__EXERCICES__.
#1 Comment traduire en anglais cette phrase de l'extrait sur Sibelius et Vladigerov : « Puis son nom s'est éteint et son œuvre est devenue introuvable. » ?
#2 D'après l'extrait sur Sibelius et Vladigerov, sur quel label le disque "Fire and Ice" est-il sorti ?
#3 Reprenez l'extrait sur Sibelius et Vladigerov à la suite de sa dernière phrase.

Jean Sibelius face à Pancho Vladigerov
Revenons au classique. On l'a compris : ne voyons pas de sentiment nationaliste dans le choix de Svetlin Roussev d'interpréter un concerto du bulgare Pancho Vladigerov sur le disque "Fire and Ice" sorti sur le label Fondamenta au début de l'été. Vladigerov, musicien de référence à Sofia, parfaitement inconnu à Paris : "Et pourtant il était autrefois très joué, au même titre que Mahler et Strauss. Herbert von Karajan a interprété son premier concerto pour piano à l'examen de fin d'études du Conservatoire de Vienne", explique le violoniste. Puis son nom s'est éteint et son œuvre est devenue introuvable.Cet enregistrement (le concerto pour violon en fa mineur N°1, op 11) et un autre réalisé il y a quelques années, sont une "petite contribution" de Svetlin Roussev à la renaissance du compositeur. Sur le même disque, il joue un concerto de la même longueur d'un contemporain, Jean Sibelius, l'opus 47 en ré mineur : "Celui-là est un incontournable du répertoire pour violon. L'un des plus exigeants, des plus beaux, des plus connus". Il ouvre l'enregistrement : froid et "enneigé", oserait-on dire, entre la rhapsodie et le poème épique, donc à la dimension géographique régionale, et identitaire très forte. "Ça commence de manière suspendue", explique l'interprète, "avec très peu de vibratos, très peu de moyens d'expression, on y voit d'abord le paysage des plaines enneigées finlandaises, de la glace à perte de vue, et puis, en un deuxième temps, ce sommet de l'iceberg révèle le volcan qu'il a en son for intérieur". La musique s'anime alors sur un "allegro ma non tanto" passionnel jusqu'à un ostinato rythmique final saisissant.

__INFORMATIONS AFFICHÉES__.

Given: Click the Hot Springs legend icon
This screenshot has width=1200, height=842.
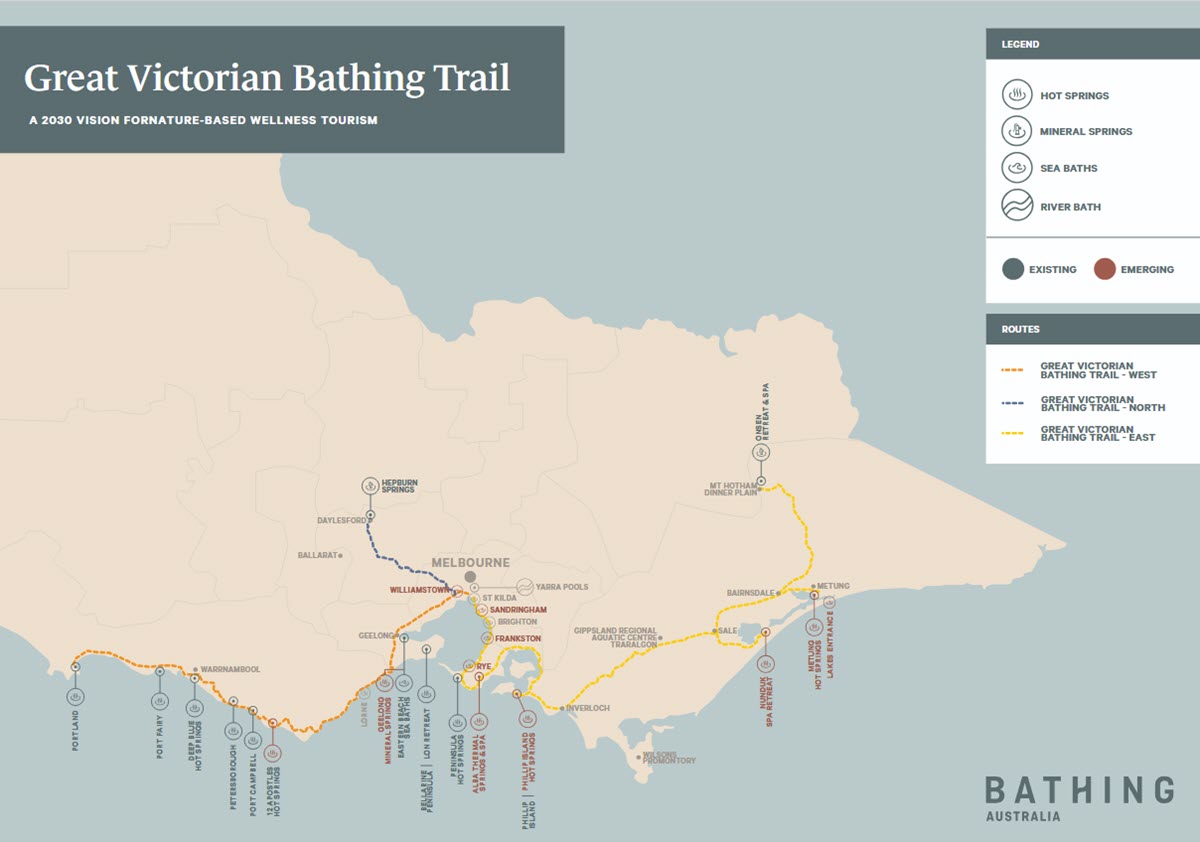Looking at the screenshot, I should click(1017, 95).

__RÉPONSES__.
#1 Then his name faded away and his work became impossible to find.

#2 Sur le label Fondamenta.

#3
"Fire and Ice", le feu et la glace : les concertos de Sibelius et de Vladigerov s'interpellent dans un joli contraste. Car après Sibelius, c'est exactement l'inverse qui se produit avec le concerto de Vladigerov, où "on s'en prend plein la figure dans l'ouverture de l'orchestre qui est le moment le plus fort du disque", selon Svetlin Roussev. La musique s'apaise sur l'andante cantabile pour reprendre de la vigueur dans le finale. "J'ai visité la maison où Vladigerov a passé son enfance à Choumen aux pieds des montagnes et sans nul doute ce paysage et le folklore ont influencé l'œuvre du musicien", explique Roussev. "Mais c'est encore inconscient dans ce premier concerto, écrit à l'âge de 14 ans, la musique bulgare avec ses rythmes irréguliers n'est pas encore perceptible, même si le côté rustique, paysan, est lui, bien installé dans le finale. Vladigerov a étudié à l'Ouest et ça se sent, la construction rythmique est classique". Quant aux parties lentes de l'œuvre, elles font voyager les auditeurs jusqu'à Hollywood, rappelant les mélodies nostalgiques des films de Charlie Chaplin : "C'est vrai", accorde Roussev, "est-ce le son de la harpe, du celesta ? Une tonalité que l'on ne rencontre jamais, donne cette impression : c'est très particulier, et génialement orchestré, ça change la nature et la couleur du son".